-- WORK TASK --
Copy each line below that includes "Jonas".

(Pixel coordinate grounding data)
=== Section Start ===

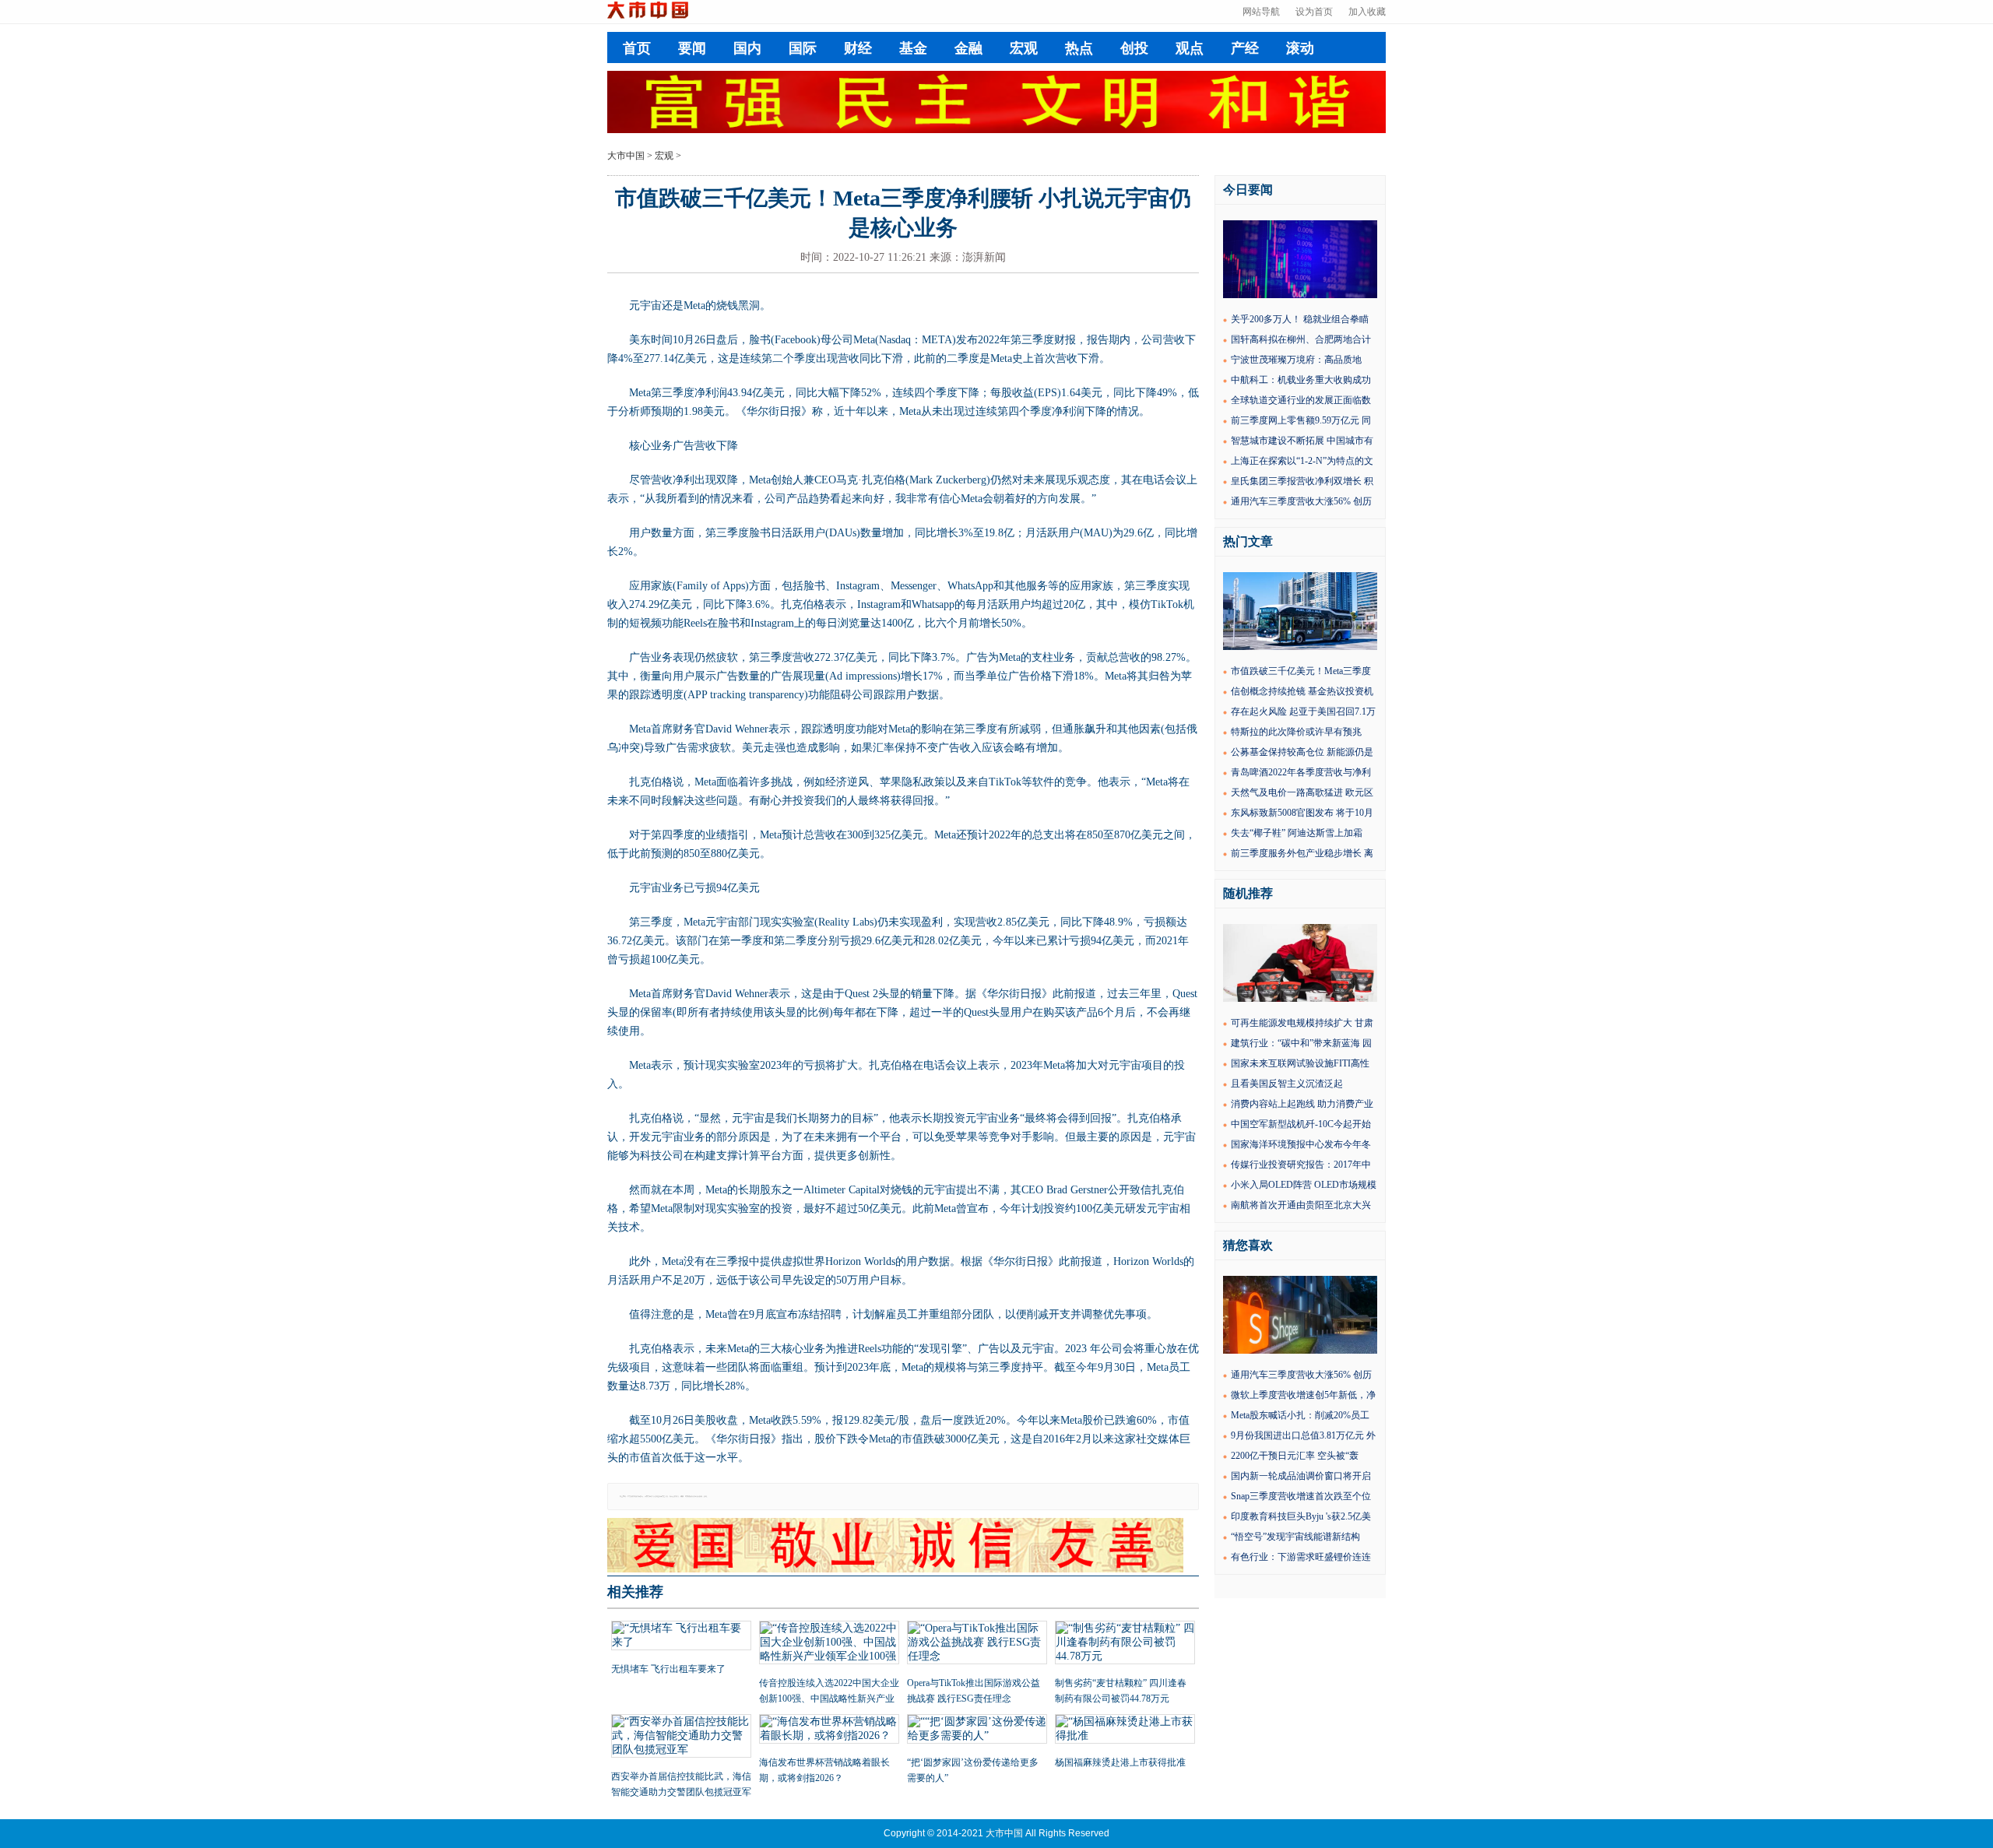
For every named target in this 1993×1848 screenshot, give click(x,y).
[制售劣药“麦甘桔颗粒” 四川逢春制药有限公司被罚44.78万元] (1125, 1644)
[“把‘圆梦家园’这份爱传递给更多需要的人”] (977, 1730)
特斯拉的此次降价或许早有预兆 (1296, 731)
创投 (1134, 48)
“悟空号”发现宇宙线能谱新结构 (1295, 1536)
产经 (1245, 48)
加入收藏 (1367, 11)
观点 (1190, 48)
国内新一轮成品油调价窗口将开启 (1301, 1475)
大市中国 (626, 155)
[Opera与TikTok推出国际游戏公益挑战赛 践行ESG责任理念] (977, 1644)
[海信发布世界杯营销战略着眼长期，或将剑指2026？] (829, 1730)
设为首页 (1314, 11)
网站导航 (1261, 11)
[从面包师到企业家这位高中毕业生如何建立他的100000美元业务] (1300, 999)
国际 (803, 48)
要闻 (692, 48)
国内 (747, 48)
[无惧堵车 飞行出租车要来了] (681, 1637)
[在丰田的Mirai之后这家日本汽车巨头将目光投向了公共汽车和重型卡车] (1300, 647)
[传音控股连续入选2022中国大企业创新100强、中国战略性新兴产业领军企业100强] (829, 1644)
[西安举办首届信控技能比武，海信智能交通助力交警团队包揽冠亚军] (681, 1737)
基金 (913, 48)
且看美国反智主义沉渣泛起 (1287, 1083)
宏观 (1024, 48)
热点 (1079, 48)
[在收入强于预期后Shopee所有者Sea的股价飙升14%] (1300, 1350)
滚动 (1300, 48)
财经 (858, 48)
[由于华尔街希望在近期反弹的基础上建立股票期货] (1300, 295)
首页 (637, 48)
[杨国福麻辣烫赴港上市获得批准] (1125, 1730)
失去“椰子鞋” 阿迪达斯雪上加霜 (1296, 832)
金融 (968, 48)
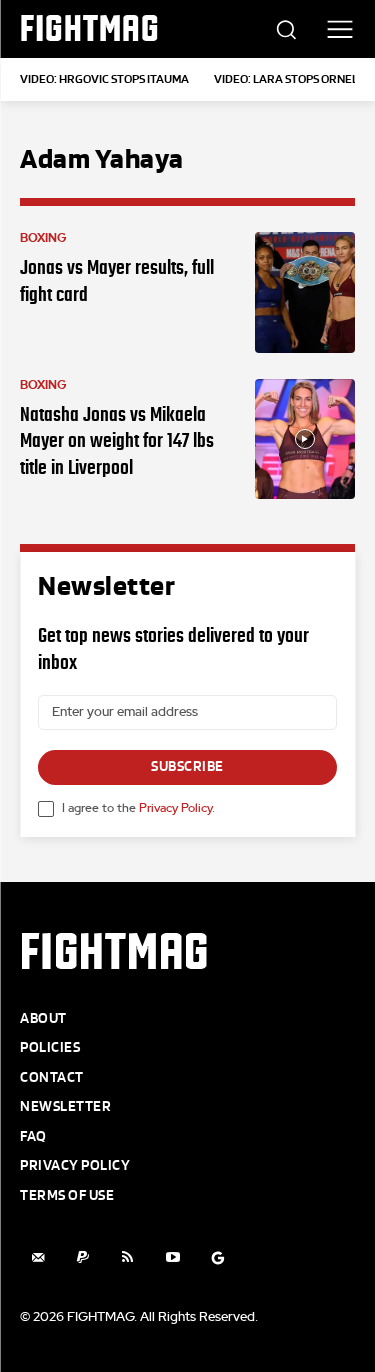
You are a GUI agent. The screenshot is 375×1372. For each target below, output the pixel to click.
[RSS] (127, 1257)
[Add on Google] (217, 1257)
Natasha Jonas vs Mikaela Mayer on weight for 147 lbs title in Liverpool (117, 440)
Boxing (43, 238)
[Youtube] (172, 1257)
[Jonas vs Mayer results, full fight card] (305, 292)
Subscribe (187, 766)
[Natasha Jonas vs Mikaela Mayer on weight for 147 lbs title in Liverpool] (305, 439)
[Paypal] (82, 1257)
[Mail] (37, 1257)
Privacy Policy (175, 808)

=== Section End ===

-- SOLUTION TO THIS EXERCISE --
Natasha Jonas vs Mikaela Mayer on weight for 147 lbs title in Liverpool (117, 440)
[Jonas vs Mayer results, full fight card] (305, 292)
[Natasha Jonas vs Mikaela Mayer on weight for 147 lbs title in Liverpool] (305, 439)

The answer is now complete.